##### Dataset records #####

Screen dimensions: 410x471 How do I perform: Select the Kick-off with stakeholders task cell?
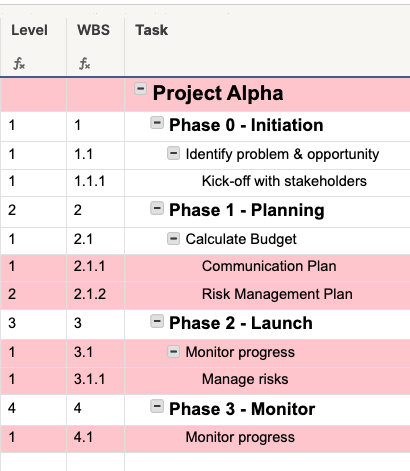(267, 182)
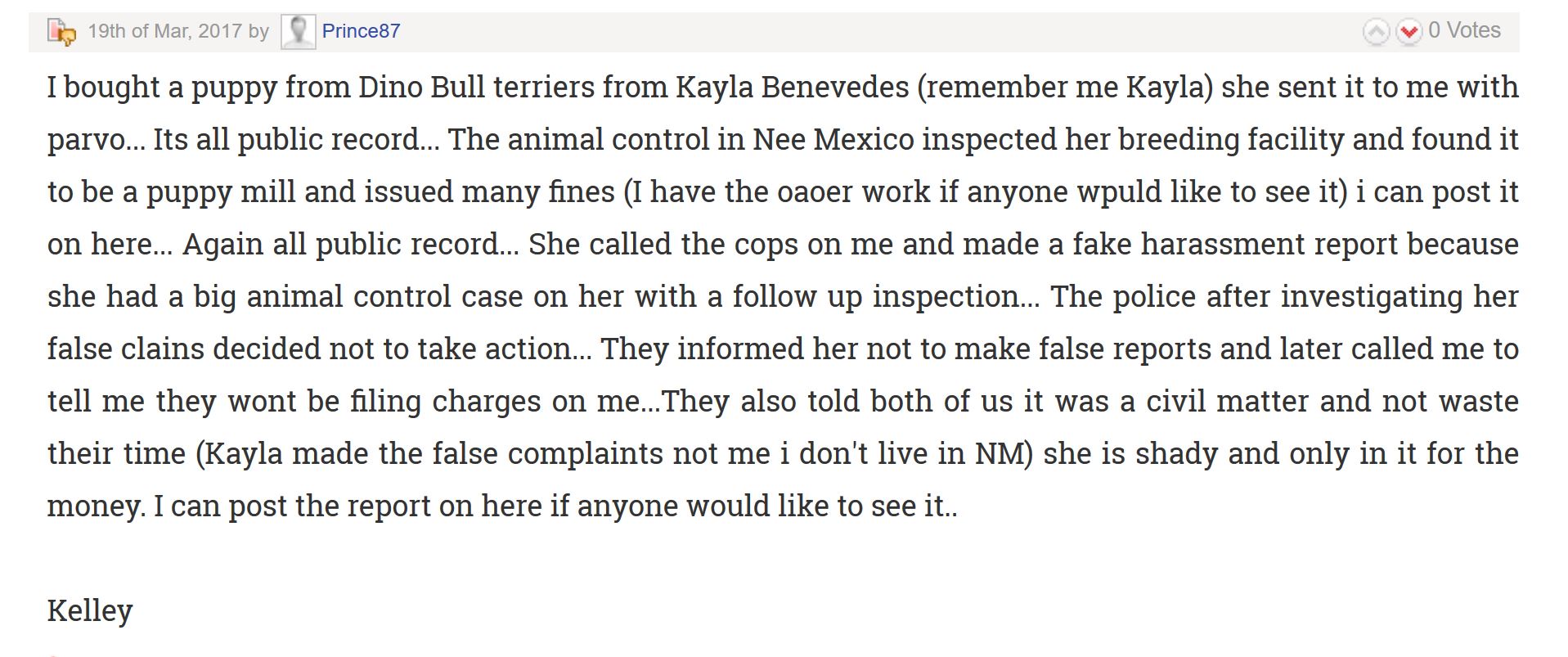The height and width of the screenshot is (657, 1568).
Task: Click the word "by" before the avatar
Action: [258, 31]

#####
##### Dataset records #####

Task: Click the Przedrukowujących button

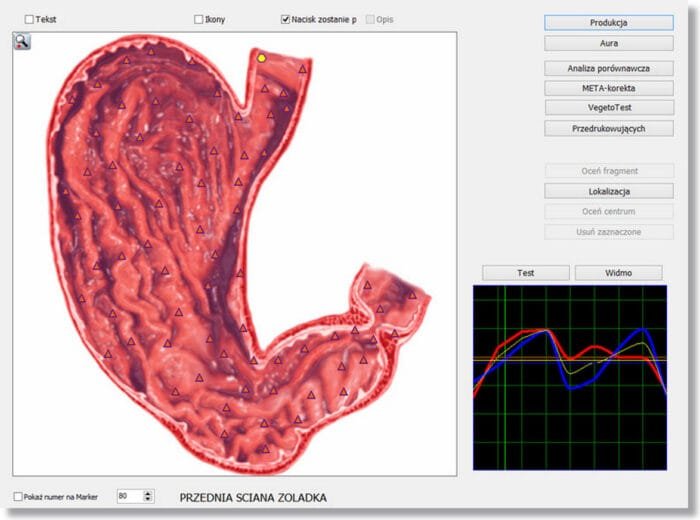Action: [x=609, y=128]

#####
##### Dataset records #####

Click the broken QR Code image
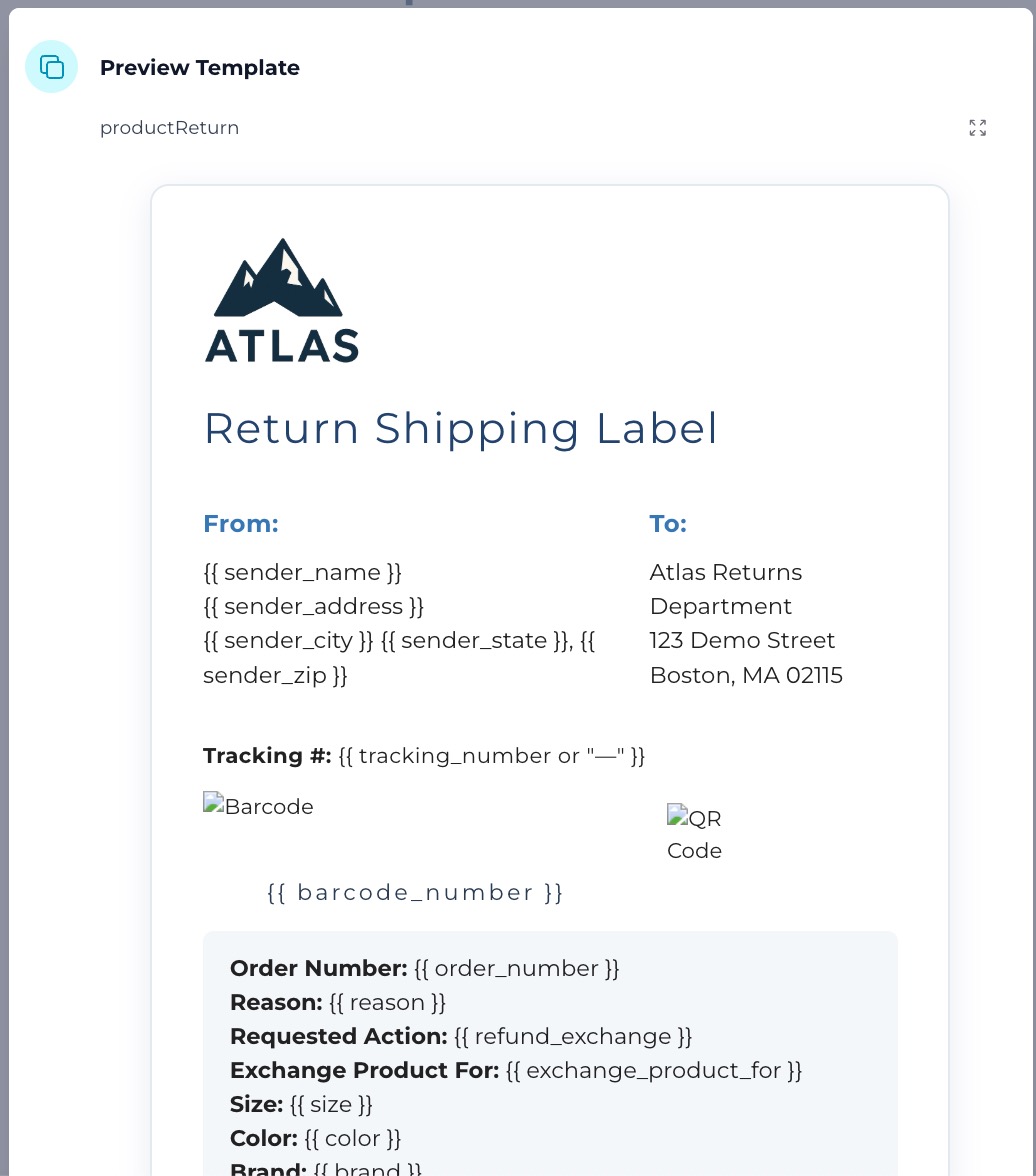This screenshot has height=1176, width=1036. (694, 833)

#####

Aim of the task – Can you render the data from the line holding "Screen dimensions: 410x471" through the line holding "Action: [258, 31]", inclusive, as a JSON list of strings with one string per line? Skip blank lines and leave the pictures out.

Complete output –
[
  "Screen dimensions: 410x471 How do I perform: Select the Kick-off with stakeholders task cell?",
  "(267, 182)",
  "The height and width of the screenshot is (657, 1568).",
  "Task: Click the word \"by\" before the avatar",
  "Action: [258, 31]"
]